Energy Efficiency Analysis of the Multilevel BDDC Solver Library (BDDCML)

Monday, February 22, 2021

The BDDCML library provides a scalable parallel solver of linear equations for systems originating from finite element computations. The implementation is based on the adaptive Multilevel Balancing Domain Decomposition by Constraints (BDDC) method, while reflecting some recent advancements in the field. Codes are written in Fortran 95 with MPI parallelization. The BDDCML library provides a simple interface callable from Fortran and C. For more information, follow the link: https://users.math.cas.cz/~sistek/software/bddcml.html.

The library was analyzed within a POP performance assessment and at the time of writing, a follow-on analysis is in process. This code is the first one analyzed for energy inefficiency in the POP2 project.

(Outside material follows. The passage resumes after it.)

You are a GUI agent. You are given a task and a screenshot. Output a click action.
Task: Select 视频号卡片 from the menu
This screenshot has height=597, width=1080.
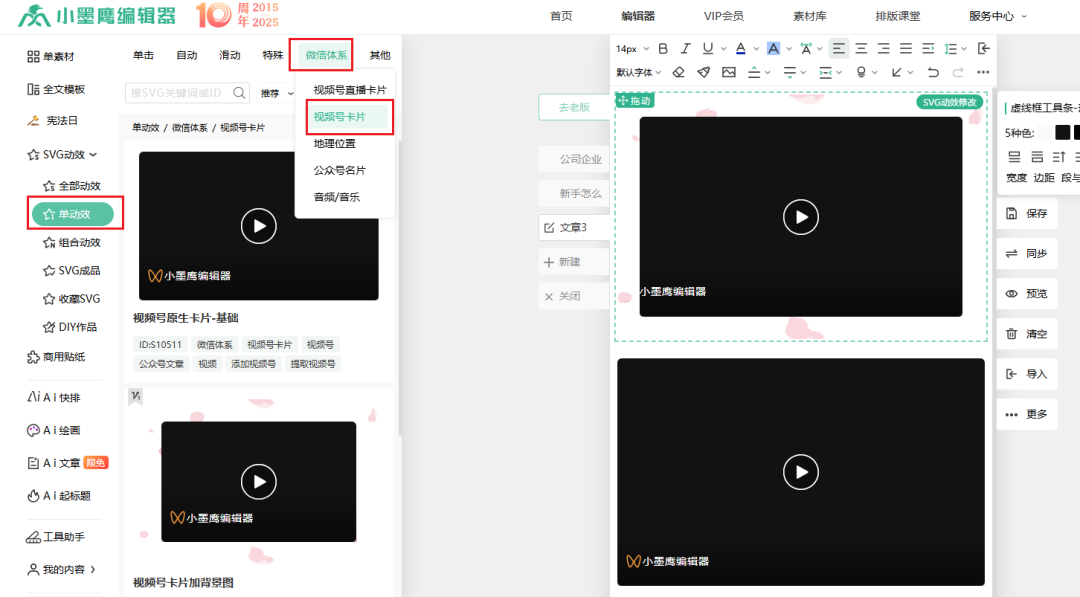pos(340,117)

Energy efficiency measurement and tuning

The analysis was done using the open-source runtime system MERIC, developed at IT4Innovations. This tool supports a wide range of power monitoring systems, and various hardware parameters, that can be tuned during the application runtime. For each part of the application with a specific behavior, a configuration is identified in which the energy savings get close to the maximum, while the performance is almost unaffected. In this case, CPU core and uncore frequencies were tuned. The uncore refers to the on-chip subsystem of Intel processors, shared by multiple cores, such as the on-chip interconnect or last level cache. Intel Running Average Power Limit (RAPL) performance counters and the Atos|Bull High Definition Energy Efficiency Monitoring (HDEEM) on board integrated system were used for power monitoring and energy consumption measurements, both working at a 1 kHz sampling frequency.

MERIC not only identifies the optimal configuration for each of the instrumented regions, but also performs dynamic tuning during production runs of the application, with minimum overhead caused by the tool itself.

The results presented show the application behavior when executed on six dual socket nodes, consisting of Intel Xeon E5-2697v4 codename Broadwell (145W TDP, 18 cores) processors. They allows the tuning of the frequency of the cores in a range from 1.2 to 2.3 GHz nominal frequency, and 3.6 GHz turbo, as well as the uncore frequency of this chip, which starts at 1.2 GHz and goes up to 2.8 GHz.

The application profile

The MERIC workflow starts with application instrumentation, which can be done automatically. In this case thirteen regions were identified, for which various configurations of the tuned parameters were tested to identify the optimal configuration.

Fig. 1 Power consumption of a single blade. Each color represents one of the last-level instrumented regions.

The power consumption timeline of last-level regions shows not only the power consumption variability of over 300W during the application run, but also the dynamicity of the main loop (yellow part of the graph), or major runtime coverage, too. The power consumption timeline of the blade components reveals other details, especially memory loads, which is the information that may help us identify the optimal configuration of the frequencies. Another interesting piece of information is that the CPUs very occasionally attacked the TDP under this workload, so no radical power capping could be performed without performance loss.

Fig. 2 Power consumption of blade components – two CPUs and two of four memory channels.

Energy savings

From the power consumption timelines, it is obvious that a single configuration of the frequencies, where they are constant during the application execution, is not as effective as dynamic tuning, leading to a performance penalty or limited energy savings. A static configuration of 1.9 GHz core and 1.9 GHz uncore frequencies provides the best compromise, extending the untuned 20.02 second run by about 830 milliseconds, while still bringing 25% energy savings.

Division of the application into smaller regions allows us to identify the configuration that best fits each part of the code. Regions that cover 63% percent of the runtime have the same optimal configuration as the optimal static configuration, while the remaining parts have different requirements. This dynamic tuning reduced the energy consumption by about 31%, with only a 140-millisecond runtime extension.